Try this recipe for a sweet twist on the classic Italian biscotti. Enjoy this crisp and crunchy biscuit alongside a steaming cup of coffee.
Almond, White Chocolate and Cranberry Biscotti
1 cup caster sugar
2½ cups plain flour, sifted
1½ tsp baking powder
1/2 tsp cinnamon
120g white chocolate, coarsely chopped
3/4 cup natural almonds, coarsely chopped
1/2 cup dried cranberries
Preheat the oven CircoTherm® 160 C.
Combine in a bowl the sugar and eggs then beat with an electric mixer until thick. Gently fold through sifted flour, baking powder and cinnamon then fold through the chocolate, nuts and fruit until combined. Knead the mixture on a lightly floured surface until smooth then divide the mixture into 2.
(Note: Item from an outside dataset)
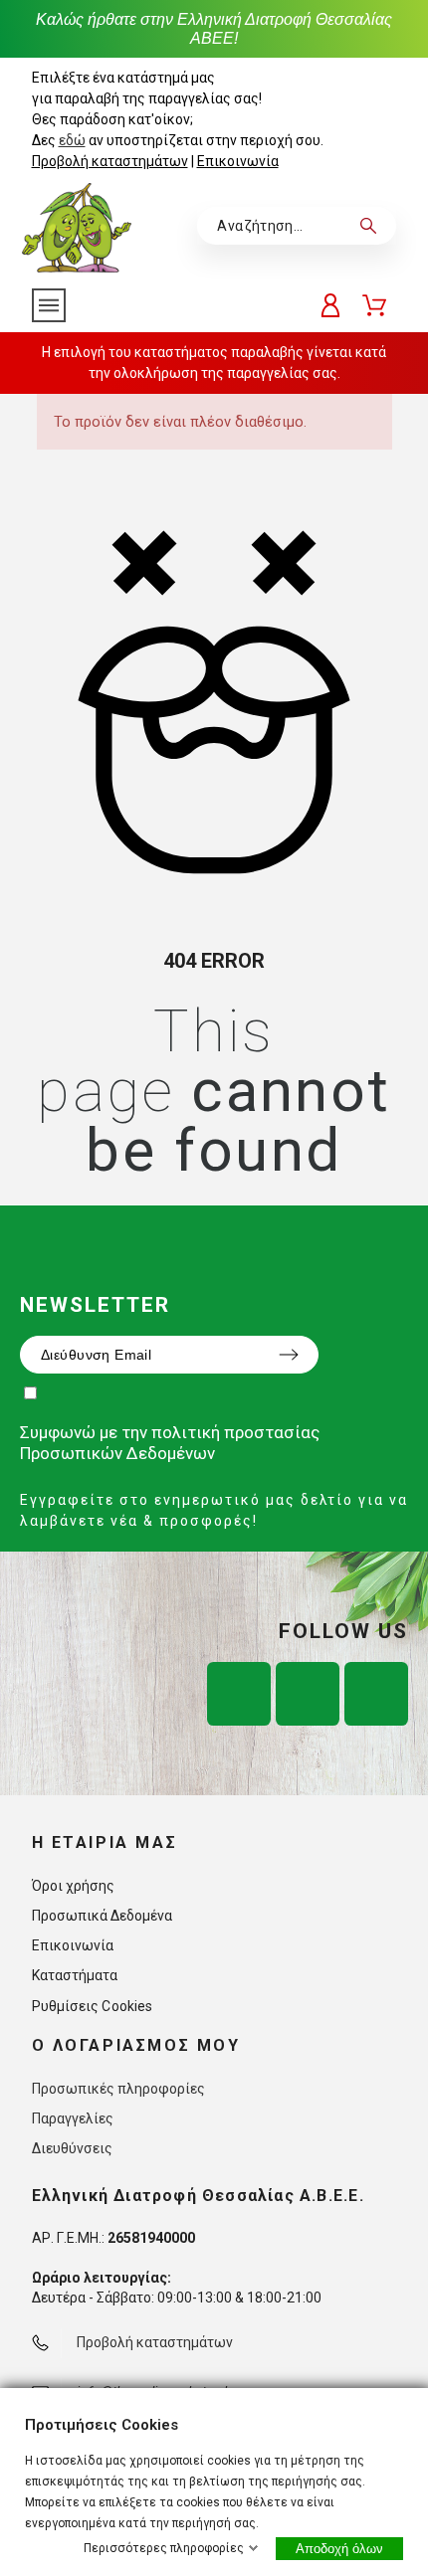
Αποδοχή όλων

Shape the mixture into 2 logs, each 28cm x 6cm and place onto a lined baking tray. Bake for 25-30 minutes or until or lightly browned. Allow to cool.
Reduce the oven to 130°C.
Place the cooled logs onto a board and use a serrated knife to diagonally slice each log into 1 cm slices. Place the slices cut side up onto 2 lined trays.
Return to the oven and bake the biscotti a further 10 minutes each side.
Cool on the trays, then store in an airtight container.